Sofia Fonseca, uma das seis voluntárias do grupo, explica que são sobretudo a “fé” e o “respeito pelo ser humano” que a levam a participar.
“Se ninguém as conhecia, não é a minha presença que irá fazer diferença ao mundo, mas fará diferença àquela alma”, destaca.
Para uns, saber pormenores acerca da pessoa que se está a acompanhar serve como uma “referência” no momento de fazer as últimas orações, para outros basta perceber que está ali “uma alma, um corpo que fez uma passagem para o Pai”.

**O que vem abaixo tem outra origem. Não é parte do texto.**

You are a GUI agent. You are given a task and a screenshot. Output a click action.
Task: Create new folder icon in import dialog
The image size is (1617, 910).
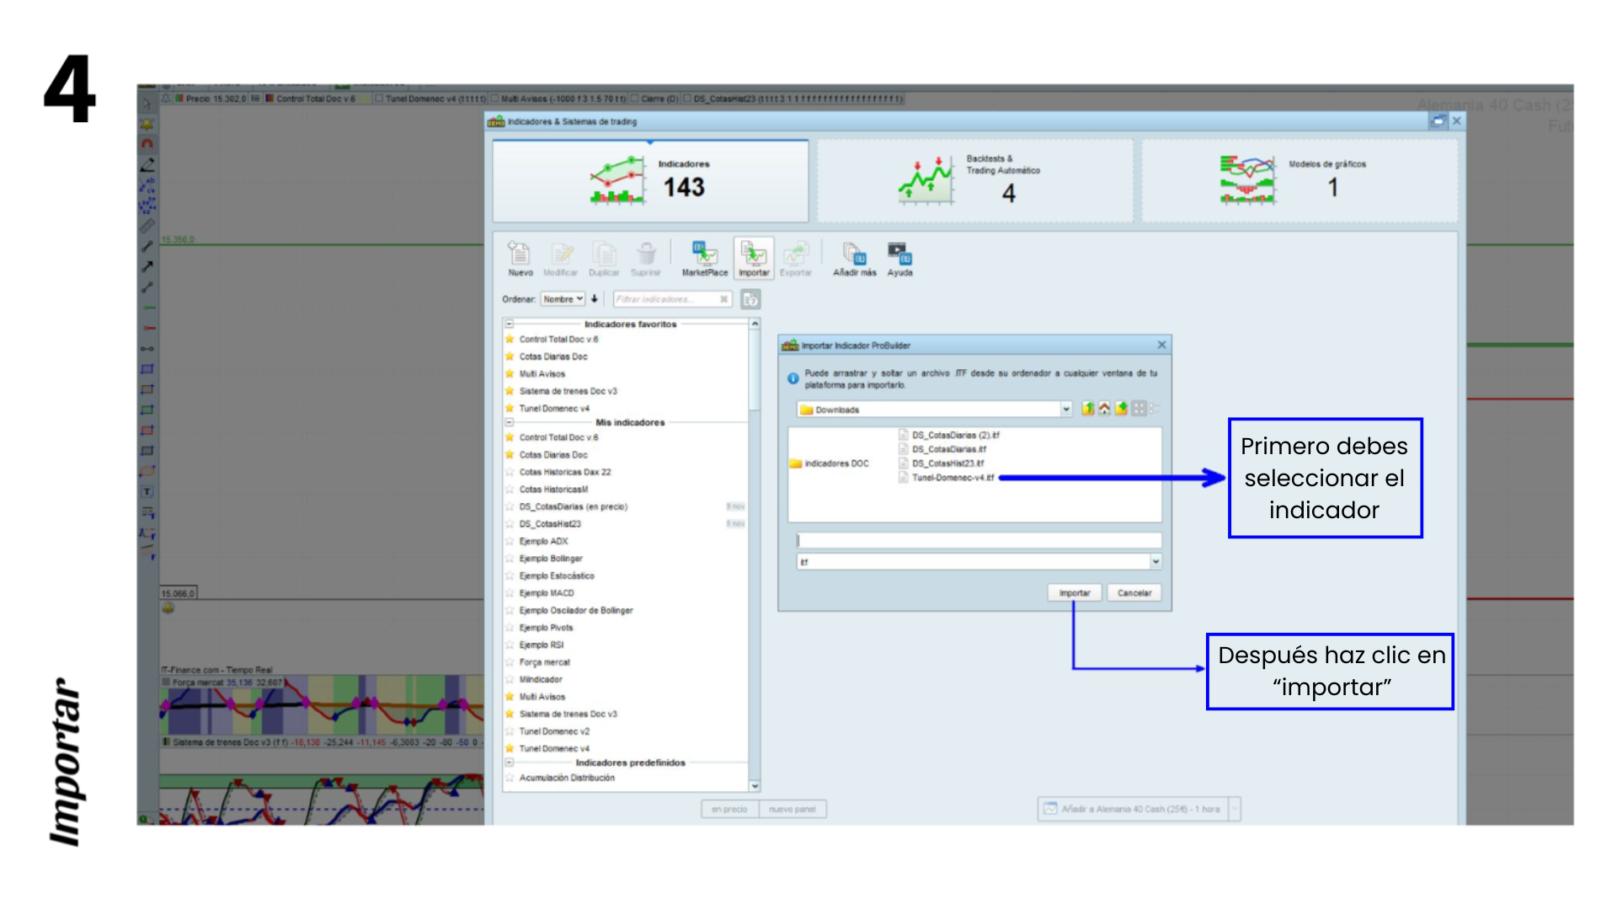[x=1121, y=409]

“Rezo como se fosse um vizinho, um amigo, rezo da mesma maneira”, acrescenta Maria Luísa Nunes, que admite que esta missão a fez encarar a morte com outro sentido.
“Eu era daquelas pessoas a quem passar à porta de um cemitério fazia muita confusão, e de repente, quando me disseram para ir eu disse está bem, sem receio absolutamente nenhum, e tenho ido e faço-o com muito amor, carinho e respeito”, confidencia.
A Irmandade da Misericórdia e de São Roque de Lisboa é uma associação pública de fiéis, canonicamente ereta, como espaço de oração e trabalho.
Tem no seu carisma servir a comunidade urbana em que vive através da aplicação das Obras de Misericórdia, Espirituais e Corporais, como gestos concretos da fé cristã que professa.